* _Excerpted passage_
>>

Father McCarthy remembers getting the call.  “I was visiting with some people Sunday night and I got a call from Frans Rother and he said ‘They killed Stan.’ ” Father McCarthy said.  As a friend, he was touched the Rother family thought to call him a mere 24 hours after the murder.  “After Stanley was killed, they kept his heart in a shrine in his mission church,” Father McCarthy said. “It’s still there as a shrine.”  The Guatemalean church wished to keep Father Rother’s body, but it was returned to Oklahoma and he was buried in Okarche in 1981.  “I always regret that I couldn’t go to his funeral,” he said softly, adding he had obligations with members of his parish that could not be re-scheduled.

<<

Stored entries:
>>

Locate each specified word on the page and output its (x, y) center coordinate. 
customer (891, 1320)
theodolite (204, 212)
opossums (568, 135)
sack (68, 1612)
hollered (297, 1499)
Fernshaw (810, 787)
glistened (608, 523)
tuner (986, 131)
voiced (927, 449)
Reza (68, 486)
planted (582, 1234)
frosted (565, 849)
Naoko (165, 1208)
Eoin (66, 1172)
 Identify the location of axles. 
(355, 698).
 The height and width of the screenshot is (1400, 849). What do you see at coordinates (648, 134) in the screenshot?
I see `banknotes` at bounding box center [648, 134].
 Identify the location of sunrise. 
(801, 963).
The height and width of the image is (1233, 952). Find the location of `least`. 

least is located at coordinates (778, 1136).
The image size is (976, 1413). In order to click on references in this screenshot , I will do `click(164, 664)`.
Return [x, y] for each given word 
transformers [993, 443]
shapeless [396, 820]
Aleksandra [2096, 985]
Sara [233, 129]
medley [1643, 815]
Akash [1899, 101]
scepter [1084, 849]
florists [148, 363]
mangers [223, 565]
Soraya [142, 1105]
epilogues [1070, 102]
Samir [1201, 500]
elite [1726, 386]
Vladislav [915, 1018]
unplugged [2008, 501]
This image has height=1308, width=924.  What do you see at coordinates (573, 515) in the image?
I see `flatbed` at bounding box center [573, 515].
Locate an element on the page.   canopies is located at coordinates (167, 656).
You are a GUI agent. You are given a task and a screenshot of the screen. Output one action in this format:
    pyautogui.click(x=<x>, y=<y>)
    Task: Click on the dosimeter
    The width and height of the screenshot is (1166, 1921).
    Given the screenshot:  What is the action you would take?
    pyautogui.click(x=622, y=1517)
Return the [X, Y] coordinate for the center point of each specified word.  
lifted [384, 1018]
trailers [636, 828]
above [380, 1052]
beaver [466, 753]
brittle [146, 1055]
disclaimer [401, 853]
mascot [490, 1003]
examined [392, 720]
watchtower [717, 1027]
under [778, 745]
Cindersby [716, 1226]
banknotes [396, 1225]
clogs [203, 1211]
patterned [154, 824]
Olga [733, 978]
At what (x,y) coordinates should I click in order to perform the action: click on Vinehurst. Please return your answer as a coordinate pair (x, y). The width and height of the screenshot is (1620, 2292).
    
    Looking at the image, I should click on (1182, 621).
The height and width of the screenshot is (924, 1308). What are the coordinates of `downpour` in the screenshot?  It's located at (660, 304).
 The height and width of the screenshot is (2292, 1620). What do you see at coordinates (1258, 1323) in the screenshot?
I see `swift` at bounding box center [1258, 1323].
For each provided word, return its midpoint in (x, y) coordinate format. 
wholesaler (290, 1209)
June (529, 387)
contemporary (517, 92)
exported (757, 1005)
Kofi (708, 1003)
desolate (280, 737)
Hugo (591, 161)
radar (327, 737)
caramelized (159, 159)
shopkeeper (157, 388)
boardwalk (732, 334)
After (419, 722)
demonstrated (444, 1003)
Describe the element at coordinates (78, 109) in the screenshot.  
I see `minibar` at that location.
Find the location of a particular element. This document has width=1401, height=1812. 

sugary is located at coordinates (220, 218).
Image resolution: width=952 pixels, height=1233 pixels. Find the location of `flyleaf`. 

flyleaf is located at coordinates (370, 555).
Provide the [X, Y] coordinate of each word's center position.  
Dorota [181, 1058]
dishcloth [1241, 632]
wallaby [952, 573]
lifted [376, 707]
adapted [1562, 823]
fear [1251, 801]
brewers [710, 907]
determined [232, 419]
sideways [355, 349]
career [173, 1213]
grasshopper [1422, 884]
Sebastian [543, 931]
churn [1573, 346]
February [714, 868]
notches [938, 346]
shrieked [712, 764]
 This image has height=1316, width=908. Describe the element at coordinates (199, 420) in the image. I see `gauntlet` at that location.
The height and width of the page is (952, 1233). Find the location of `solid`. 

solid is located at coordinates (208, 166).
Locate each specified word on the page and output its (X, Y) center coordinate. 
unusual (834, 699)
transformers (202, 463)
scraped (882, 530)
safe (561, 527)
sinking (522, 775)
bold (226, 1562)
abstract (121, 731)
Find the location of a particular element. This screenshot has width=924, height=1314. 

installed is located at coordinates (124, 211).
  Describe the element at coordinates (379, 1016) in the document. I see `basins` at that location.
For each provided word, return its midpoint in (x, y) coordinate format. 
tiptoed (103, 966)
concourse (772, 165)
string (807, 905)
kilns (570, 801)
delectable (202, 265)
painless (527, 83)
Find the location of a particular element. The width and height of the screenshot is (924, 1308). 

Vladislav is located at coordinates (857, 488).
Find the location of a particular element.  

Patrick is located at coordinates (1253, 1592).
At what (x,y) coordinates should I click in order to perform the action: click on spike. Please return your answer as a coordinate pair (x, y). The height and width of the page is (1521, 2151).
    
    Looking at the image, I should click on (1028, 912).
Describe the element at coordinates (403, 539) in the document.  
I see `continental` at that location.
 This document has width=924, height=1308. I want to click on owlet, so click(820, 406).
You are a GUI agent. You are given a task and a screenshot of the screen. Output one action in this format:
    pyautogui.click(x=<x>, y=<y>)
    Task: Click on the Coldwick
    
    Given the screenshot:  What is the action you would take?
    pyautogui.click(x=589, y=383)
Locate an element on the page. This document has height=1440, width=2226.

<<

* _Directions_
Pick up the passage about Father Rother's death where it stops, and continue it.

* _Answer to this task_
“I was not surprised to hear that he was up for sainthood,” Father McCarthy said. “The Guatemalean people considered him a martyr right away.”  “Being a martyr was one way to become a saint. Once you’re declared a martyr, it cleared the way for his beatification, which is the next to last step to sainthood.”  Once he is beatified on Sept. 23, Father Rother will be called “Blessed.” In order for a beatified person to become a saint, a miracle must be attributed to their cause.  Because of their friendship, Father McCarthy was one of many people called to give a testimony for Father Rother on his road to eventual sainthood.  Father McCarthy said his friend’s life serves as an example for everyone.  “All of us are called to make sacrifices in life,” he said. “Maybe not the supreme sacrifices (Father Rother) did, but all of us need to realize we have duties and obligations we cannot run from.”  Catholic News Service contributed biographical background on Father Rother to this story.